The effects of platelet-rich clot releasate on the expression of MMP-1 and type I collagen in human adult dermal fibroblasts: PRP is a stronger MMP-1 stimulator

Platelet-rich plasma is widely used in acute and chronic ulcers due to its capacity to enhance the wound healing process. Fibroblasts are believed to be the most important cells in the production and remodeling of the extracellular matrix (ECM). Matrix metalloproteinase (MMP)-1 is the proteolytic enzyme of collagen I, and has a key role in collagen remodeling during wound healing.
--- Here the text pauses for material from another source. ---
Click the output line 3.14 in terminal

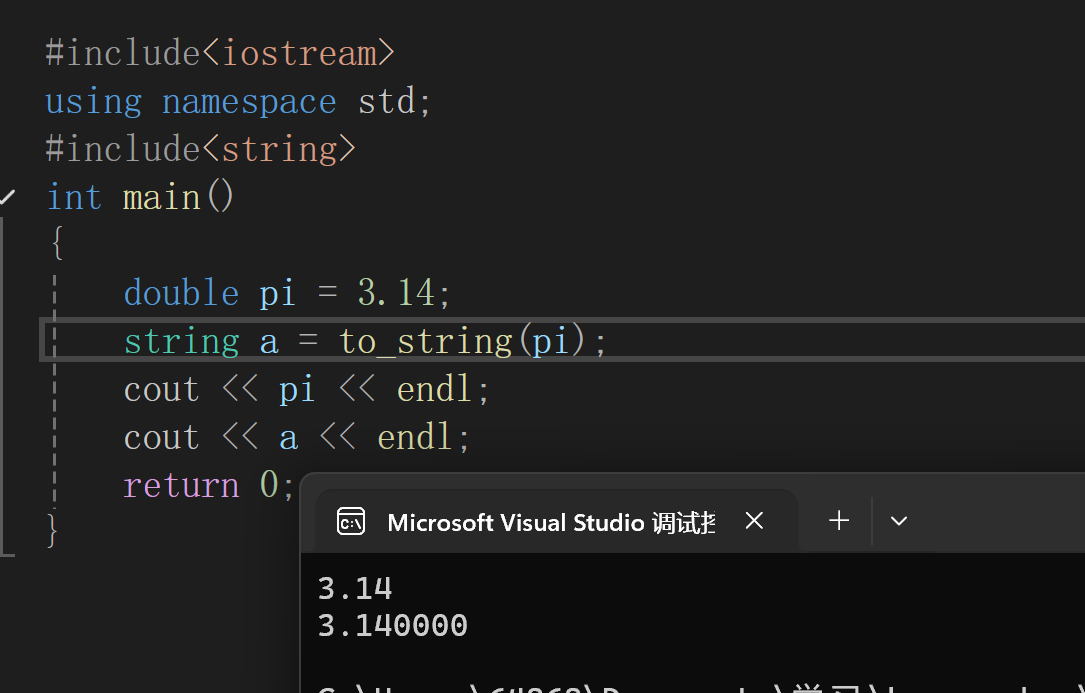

Whether or not platelet-rich clot releasate (PRCR) is able to effectively modulate the ECM, and the effect of PRCR on the expression of type I collagen and MMP-1 in human dermal fibroblasts was evaluated. Specifically, human adult dermal fibroblasts were incubated in PRCR-containing solutions for 24 and 48 h, after which the levels of collagen and MMP-1 were quantified by reverse transcription PCR at the transcriptional level, and ELISA and immunoblot analyses at the post-transcriptional level. PRCR markedly up-regulated the expression of MMP-1 and type I collagen in fibroblasts incubated in 20 % PRCR solutions for 48 h. These findings suggest that increased MMP-1 expression after PRCR treatment enable remodeling the ECM.